Hal yang mirip dialami juga oleh rasul Paulus ketika berhadapan dengan jemaat Ibrani. Suatu kali rasul Paulus mengeluh dan kecewa melihat keadaan jemaat Ibrani yang mengalami stagnasi dalam memahami firman Tuhan. Keluhan sekaligus teguran itu tercatat dalam kitab Ibrani pasal 5 ayat 12-13 yang bunyinya: “Sebab sekalipun kamu, ditinjau dari sudut waktu, sudah seharusnya menjadi pengajar, kamu masih perlu lagi diajarkan asas-asas pokok dari penyataan Allah, dan kamu masih memerlukan susu, bukan makanan keras. Sebab barangsiapa masih memerlukan susu ia tidak memahami ajaran tentang kebenaran, sebab ia adalah anak kecil”. Dalam mengantisipasi masalah ini maka Rasul Paulus mencoba menawarkan sebuah program belajar lanjutan (advanced) kepada mereka. Untuk itu dia berkata, “Sebab itu marilah kita tinggalkan asas-asas pertama dari ajaran tentang Kristus dan beralih kepada perkembangannya yang penuh. Janganlah kita meletakkan lagi dasar pertobatan dari perbuatan-perbuatan yang sia-sia, dan dasar kepercayaan kepada Allah, yaitu ajaran tentang pelbagai pembaptisan, penumpangan tangan, kebangkitan orang-orang mati dan hukuman kekal. Dan itulah yang akan kita perbuat, jika Allah mengizinkannya” (Ibr 6:1-2). Undangan atau himbauan ini tentu bukan berlaku bagi jemaat saat itu saja, melainkan bagi kita juga. Dengan kata lain Paulus mengajak semua jemaat dari berbagai generasi di seluruh dunia agar menjadi jemaat yang terus bertumbuh dalam pengenalan akan Tuhan dan memiliki kemampuan untuk menyelidiki Alkitab secara pribadi.

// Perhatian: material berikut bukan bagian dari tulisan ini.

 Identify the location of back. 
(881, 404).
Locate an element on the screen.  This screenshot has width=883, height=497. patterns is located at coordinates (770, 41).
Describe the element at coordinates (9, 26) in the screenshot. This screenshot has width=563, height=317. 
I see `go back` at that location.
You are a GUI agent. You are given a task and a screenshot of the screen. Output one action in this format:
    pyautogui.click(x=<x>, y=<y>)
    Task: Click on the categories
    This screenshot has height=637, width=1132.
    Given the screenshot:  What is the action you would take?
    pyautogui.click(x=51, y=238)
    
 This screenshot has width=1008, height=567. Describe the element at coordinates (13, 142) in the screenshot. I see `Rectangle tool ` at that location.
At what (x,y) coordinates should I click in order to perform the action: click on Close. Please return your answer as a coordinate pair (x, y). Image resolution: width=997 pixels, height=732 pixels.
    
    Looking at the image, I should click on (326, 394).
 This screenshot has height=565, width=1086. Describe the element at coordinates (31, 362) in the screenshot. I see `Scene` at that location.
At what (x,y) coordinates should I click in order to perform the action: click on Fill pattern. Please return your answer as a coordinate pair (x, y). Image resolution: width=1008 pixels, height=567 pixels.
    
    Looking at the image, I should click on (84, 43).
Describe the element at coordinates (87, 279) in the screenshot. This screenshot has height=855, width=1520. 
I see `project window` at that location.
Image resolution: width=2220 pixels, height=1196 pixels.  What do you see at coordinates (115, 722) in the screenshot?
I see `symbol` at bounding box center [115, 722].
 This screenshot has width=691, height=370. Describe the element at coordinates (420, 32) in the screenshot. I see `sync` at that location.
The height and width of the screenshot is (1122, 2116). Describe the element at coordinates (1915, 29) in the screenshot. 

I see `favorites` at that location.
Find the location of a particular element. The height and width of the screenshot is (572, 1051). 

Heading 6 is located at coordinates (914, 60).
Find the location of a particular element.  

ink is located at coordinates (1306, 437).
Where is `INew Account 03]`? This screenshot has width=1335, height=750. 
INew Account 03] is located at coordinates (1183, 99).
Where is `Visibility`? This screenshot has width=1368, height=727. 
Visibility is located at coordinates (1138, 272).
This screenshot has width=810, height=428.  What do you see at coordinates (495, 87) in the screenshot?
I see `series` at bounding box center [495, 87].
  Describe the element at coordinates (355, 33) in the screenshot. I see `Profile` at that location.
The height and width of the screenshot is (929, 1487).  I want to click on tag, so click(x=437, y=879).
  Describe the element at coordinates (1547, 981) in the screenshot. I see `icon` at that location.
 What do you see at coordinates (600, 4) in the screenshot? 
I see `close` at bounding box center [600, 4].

Di sinilah hamba-hamba Tuhan selaku pembimbing jemaat perlu menyoroti seberapa besar kesadaran jemaat akan pentingnya pembelajaran Alkitab secara pribadi yang menurut pandangan saya sampai hari ini masih belum maksimal dan jauh dari ideal. Saya masih melihat adanya sindrom yang telah berakar begitu kuat di kalangan jemaat. Nampaknya masih ada anggapan bahwa hamba Tuhan sajalah yang perlu mendalami Alkitab sedalam-dalamnya, sementara jemaat secara pasif menunggu apa yang mau disampaikan oleh hamba Tuhan itu. Ini menjadi sangat naif jika masih terus dibiarkan dalam kehidupan jemaat. Dampak yang akan dirasakan oleh gereja tentu bukan sepele. Kita perlu belajar dari sejarah kelam masa lalu di kalangan gereja Roma Katolik. Roma Katolik pernah menggoreskan kenangan kelabu bagi pertumbuhan iman jemaatnya. Pada tahun 1229 Council of Valencia, membuat keputusan yang menyatakan bahwa orang awam dilarang memiliki Alkitab. Yang boleh dimiliki hanyalah kitab Mazmur dan buku doa Roma Katolik, dan itupun harus dalam terjemahan bahasa Latin, yang jelas-jelas tidak dimiliki oleh jemaat awam karena memang belum dibuat terjemahannya. Keputusan ini telah melukai hati sebagian orang yang sungguh-sungguh ingin mencari kebenaran firman Tuhan dalam Alkitab. Alasan pelarangan itu disebabkan Roma tidak menyenangi pemahaman Alkitab baik untuk imam/pastor maupun untuk jemaat, karena mereka mendapatkan terlalu banyak hal di sana (dalam Alkitab) yang tidak cocok/sesuai dengan ajaran gereja mereka. Itulah sebabnya jika sekarang ada gereja Katolik atau seorang pastor yang menganjurkan jemaat biasa membaca Alkitab, sebetulnya itu adalah suatu penyimpangan dari ajaran Roma Katolik yang sesungguhnya (lihat dalam: ’Roman Catholicism', Loraine Boettner, Presbyterian and Reformed Publishing,New Jersey 1982 pada halaman 67-68).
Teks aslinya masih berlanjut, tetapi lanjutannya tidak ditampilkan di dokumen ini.